··· MATERIAL TO PROCESS ···

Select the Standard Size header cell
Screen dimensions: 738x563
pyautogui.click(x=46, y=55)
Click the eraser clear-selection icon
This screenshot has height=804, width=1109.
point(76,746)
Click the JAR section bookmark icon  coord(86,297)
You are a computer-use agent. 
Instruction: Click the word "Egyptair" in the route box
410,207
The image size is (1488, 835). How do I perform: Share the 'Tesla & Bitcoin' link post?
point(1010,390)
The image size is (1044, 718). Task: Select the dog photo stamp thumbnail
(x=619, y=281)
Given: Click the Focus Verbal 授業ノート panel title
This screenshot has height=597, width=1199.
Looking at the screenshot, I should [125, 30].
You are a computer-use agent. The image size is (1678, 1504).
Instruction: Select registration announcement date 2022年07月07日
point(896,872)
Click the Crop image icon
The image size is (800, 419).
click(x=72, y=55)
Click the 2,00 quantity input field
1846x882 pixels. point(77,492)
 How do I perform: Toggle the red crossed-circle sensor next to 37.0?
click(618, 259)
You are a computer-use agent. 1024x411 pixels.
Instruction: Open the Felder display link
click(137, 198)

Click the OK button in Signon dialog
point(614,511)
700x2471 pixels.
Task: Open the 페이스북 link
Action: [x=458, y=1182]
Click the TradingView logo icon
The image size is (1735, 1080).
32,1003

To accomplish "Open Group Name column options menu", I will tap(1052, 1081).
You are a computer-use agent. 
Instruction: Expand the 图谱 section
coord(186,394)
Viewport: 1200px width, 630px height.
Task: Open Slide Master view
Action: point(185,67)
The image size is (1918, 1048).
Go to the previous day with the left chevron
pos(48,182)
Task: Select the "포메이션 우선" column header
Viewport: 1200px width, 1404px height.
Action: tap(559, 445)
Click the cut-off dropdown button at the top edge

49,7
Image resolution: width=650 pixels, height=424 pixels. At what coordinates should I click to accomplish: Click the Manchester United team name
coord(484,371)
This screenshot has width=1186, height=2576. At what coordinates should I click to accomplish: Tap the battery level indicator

···

STATED GOAL: Starting at the beginning of the data and ending at the line that contains "will tap(1052, 1081).", reproduce those lines with "Instruction" substituted by "Directive" wherever it occurs, changing nothing else.

COMPLETE OUTPUT:
Select the Standard Size header cell
Screen dimensions: 738x563
pyautogui.click(x=46, y=55)
Click the eraser clear-selection icon
This screenshot has height=804, width=1109.
point(76,746)
Click the JAR section bookmark icon  coord(86,297)
You are a computer-use agent. 
Directive: Click the word "Egyptair" in the route box
410,207
The image size is (1488, 835). How do I perform: Share the 'Tesla & Bitcoin' link post?
point(1010,390)
The image size is (1044, 718). Task: Select the dog photo stamp thumbnail
(x=619, y=281)
Given: Click the Focus Verbal 授業ノート panel title
This screenshot has height=597, width=1199.
Looking at the screenshot, I should [125, 30].
You are a computer-use agent. The image size is (1678, 1504).
Directive: Select registration announcement date 2022年07月07日
point(896,872)
Click the Crop image icon
The image size is (800, 419).
click(x=72, y=55)
Click the 2,00 quantity input field
1846x882 pixels. point(77,492)
 How do I perform: Toggle the red crossed-circle sensor next to 37.0?
click(618, 259)
You are a computer-use agent. 1024x411 pixels.
Directive: Open the Felder display link
click(137, 198)

Click the OK button in Signon dialog
point(614,511)
700x2471 pixels.
Task: Open the 페이스북 link
Action: [x=458, y=1182]
Click the TradingView logo icon
The image size is (1735, 1080).
32,1003

To accomplish "Open Group Name column options menu", I will tap(1052, 1081).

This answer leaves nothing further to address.